### YOUR GOAL
Beginning at the line that contains "This screenshot has width=847, height=475." and finishing at the line that contains "the Outward Description", output the data below exactly. Include both end lines and no pictures.

### THE INPUT
=-=-=-=-=
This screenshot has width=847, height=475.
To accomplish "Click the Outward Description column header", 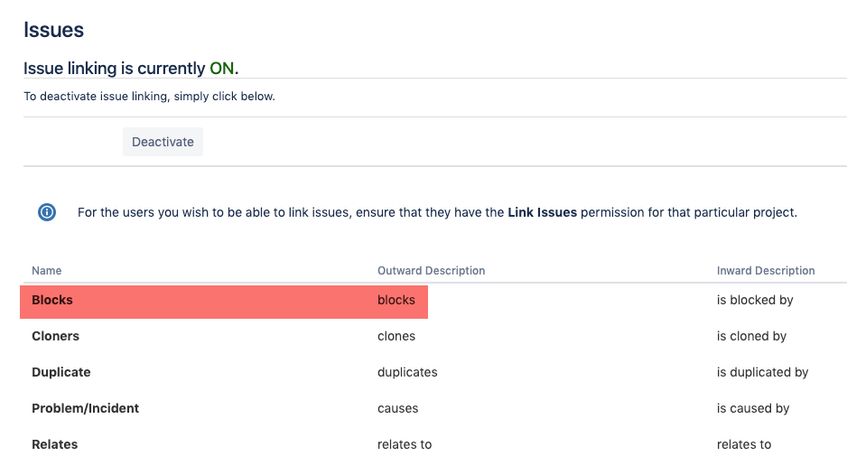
=-=-=-=-=
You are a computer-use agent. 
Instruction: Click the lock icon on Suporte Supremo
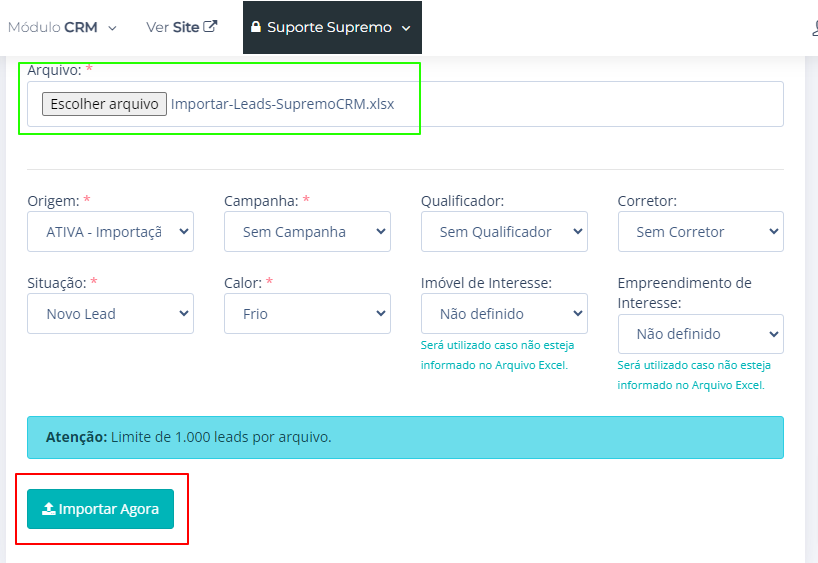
=-=-=-=-=
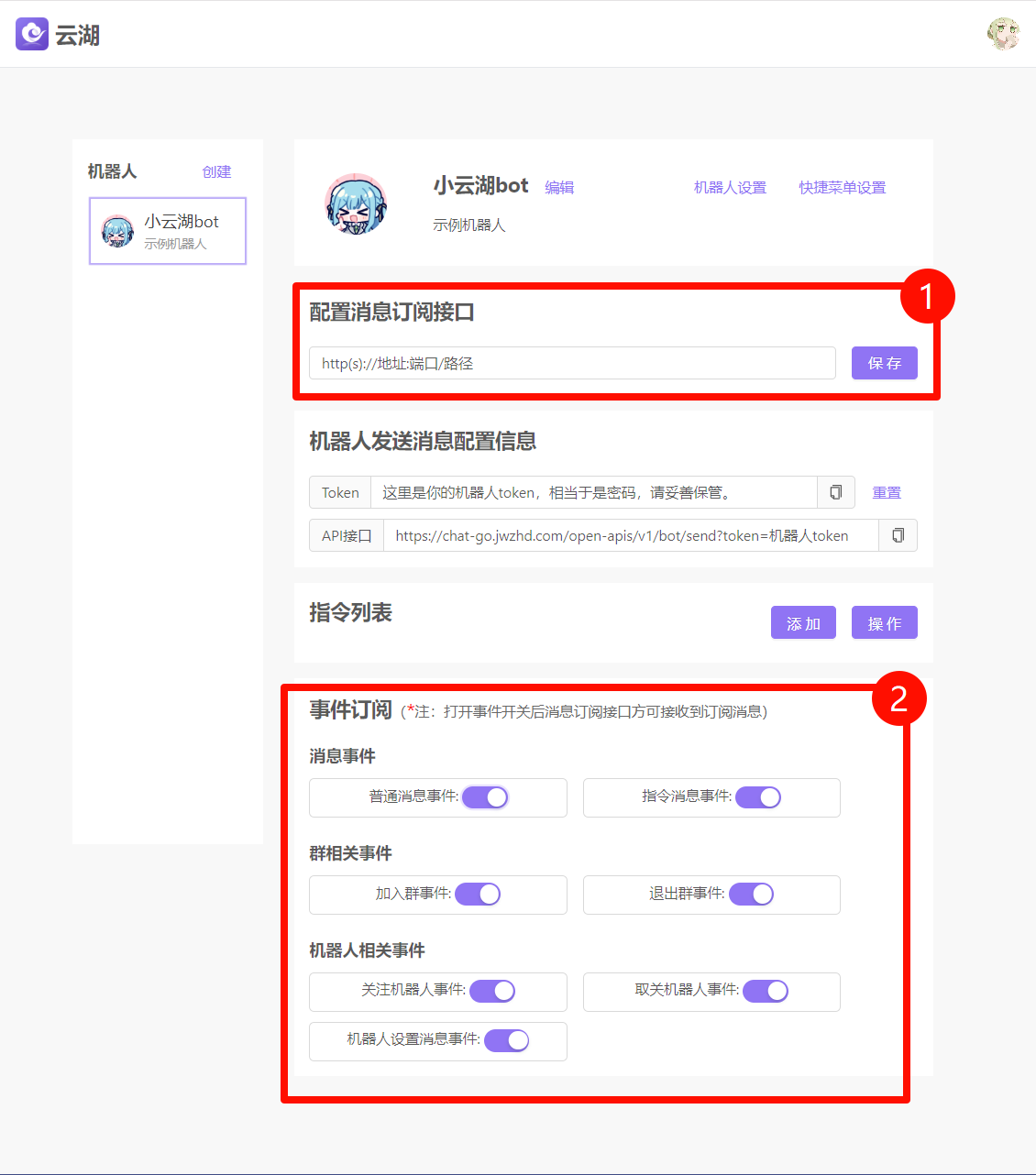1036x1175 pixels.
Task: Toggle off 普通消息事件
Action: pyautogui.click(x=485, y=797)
=-=-=-=-=
### RESPONSE FOR THIS EXERCISE
This screenshot has width=847, height=475.
To accomplish "Click the Outward Description column header", 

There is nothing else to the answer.